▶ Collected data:
★ ★ ★

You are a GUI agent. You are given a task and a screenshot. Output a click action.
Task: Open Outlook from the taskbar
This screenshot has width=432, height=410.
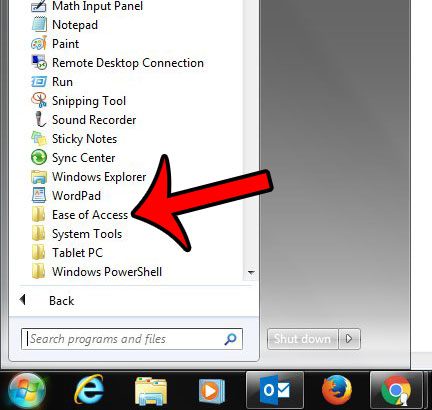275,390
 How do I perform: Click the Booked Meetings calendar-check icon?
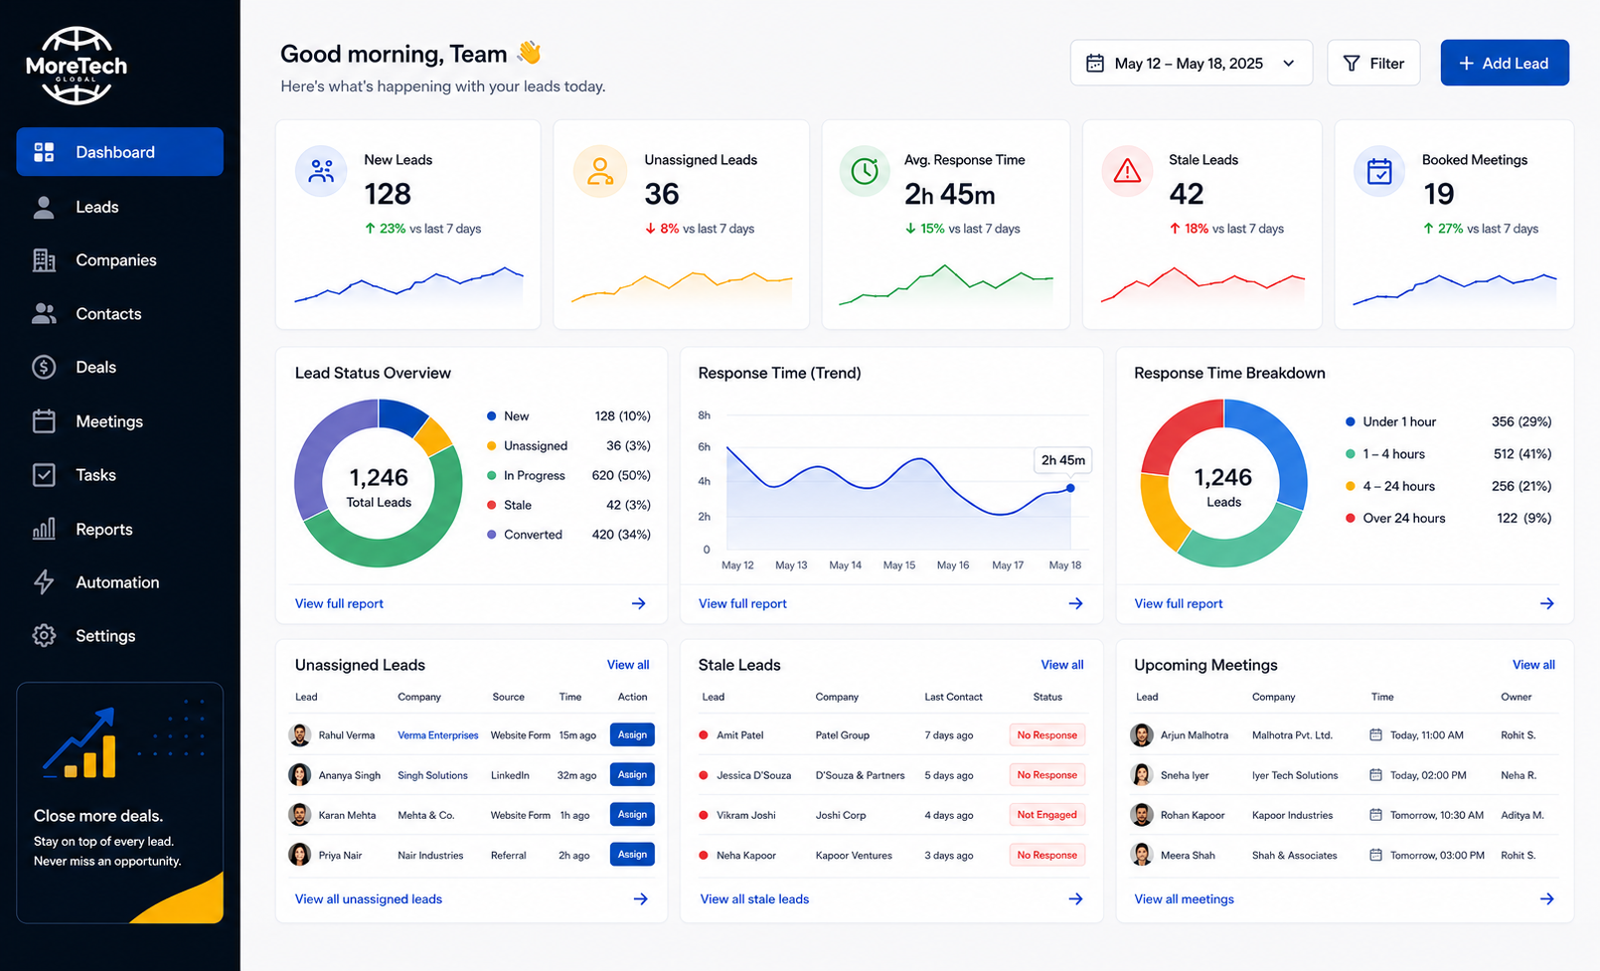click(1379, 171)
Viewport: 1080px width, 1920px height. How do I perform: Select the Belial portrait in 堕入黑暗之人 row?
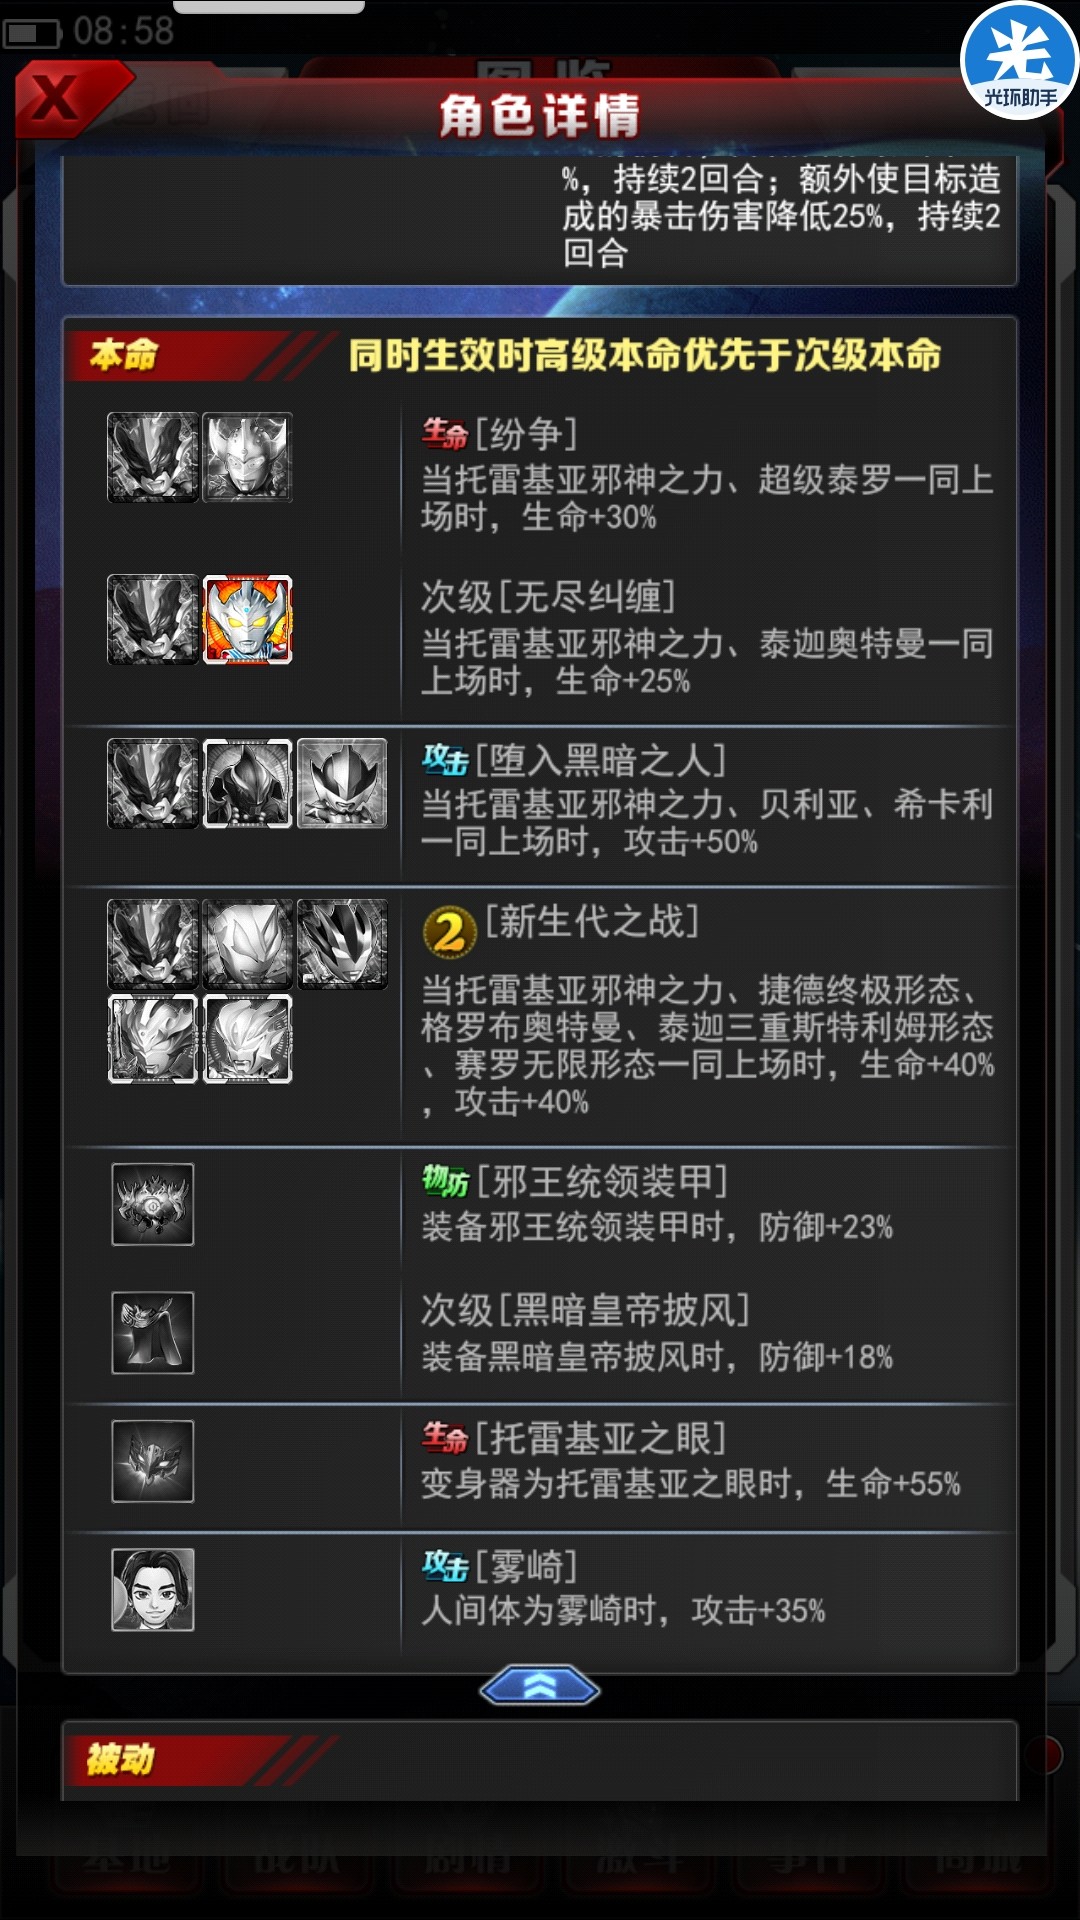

★ ★ ★

Please copy, exactly as written, the lines from the one that contains "How do I perform: Click" through the end of the records, both ends included. Do not include the pictures.

 How do I perform: Click the Booked Meetings calendar-check icon?
click(1379, 171)
Viewport: 1080px width, 1920px height. How do I perform: Select the Belial portrait in 堕入黑暗之人 row?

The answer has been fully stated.